Ceyhan Ceran SERDAR
The Turkish Journal of Pediatrics - 2026;68(1):107-119
Background. Biotinidase deficiency is a core condition in newborn screening programs worldwide. While fluorometric enzyme activity assays from dried blood spots (DBS) are the standard first-tier test, their accuracy can be susceptible to pre-analytical variation. To date, the specific impact of hematocrit (HCT), punch location, and cellular interference on fluorometric biotinidase measurements have not been systematically examined. Methods. We prepared blood pools to isolate specific variables: a reference pool at 50% HCT (HCT50), a low-HCT pool at 34% (HCT34), and a leukocyte-depleted pool (HCT50(-W)).
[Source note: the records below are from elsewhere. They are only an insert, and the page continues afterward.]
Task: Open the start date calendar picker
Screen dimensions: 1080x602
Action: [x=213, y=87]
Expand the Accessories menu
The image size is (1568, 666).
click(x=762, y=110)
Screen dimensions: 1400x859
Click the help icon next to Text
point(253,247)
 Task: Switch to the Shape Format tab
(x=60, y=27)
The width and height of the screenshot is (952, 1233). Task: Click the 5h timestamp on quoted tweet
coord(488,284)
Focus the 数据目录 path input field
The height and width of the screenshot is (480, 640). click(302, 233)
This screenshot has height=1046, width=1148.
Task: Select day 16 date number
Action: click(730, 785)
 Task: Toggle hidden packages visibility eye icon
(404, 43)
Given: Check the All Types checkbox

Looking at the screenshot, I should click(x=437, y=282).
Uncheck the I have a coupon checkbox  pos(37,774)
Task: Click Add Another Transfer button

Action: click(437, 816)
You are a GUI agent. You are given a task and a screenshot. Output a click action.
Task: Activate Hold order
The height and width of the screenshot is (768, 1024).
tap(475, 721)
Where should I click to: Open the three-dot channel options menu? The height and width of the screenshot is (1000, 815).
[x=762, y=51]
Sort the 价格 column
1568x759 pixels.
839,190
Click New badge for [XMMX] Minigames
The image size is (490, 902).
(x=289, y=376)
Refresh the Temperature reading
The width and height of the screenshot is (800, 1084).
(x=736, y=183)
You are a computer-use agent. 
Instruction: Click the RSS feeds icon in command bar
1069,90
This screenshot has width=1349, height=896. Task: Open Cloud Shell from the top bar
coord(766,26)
Secondary pools were created with biotinidase activities of 0, 50, 100, and 200 U. DBS samples were prepared from all pools. Biotinidase activity was measured fluorometrically from central and peripheral punches (n=12 per condition). Statistical analysis included t-tests and Cohen's d effect sizes, with a >10% deviation set as the threshold for clinical significance. Results. Our results demonstrated a significant systematic bias: Peripheral punches yielded higher biotinidase activity than central punches across all sample types (13.36%-16.61% difference, p<0.05). Lower hematocrit (HCT34) led to a significant overestimation of activity, yielding >20% higher values at the critical biotinidase activity-50 U level. Crucially, leukocyte depletion resulted in a statistically significant decrease in measured activity (~10.6%, p<0.05), indicating that approximately 10% of the quantified activity in DBS is leukocyte-derived and constitutes a previously unaccounted source of analytical bias. Conclusion. This study is the first to definitively quantify the effects of key pre-analytical variables on fluorometric biotinidase testing. Punch location, hematocrit, and cellular content are not merely sources of noise but are significant confounders that can lead to both false-positive and false-negative results. We strongly recommend that DBS calibrators and patient samples be punched from the center of the spot and that second-tier testing interpretations consider individual infant hematological parameters to enhance the clinical sensitivity of newborn screening for biotinidase deficiency.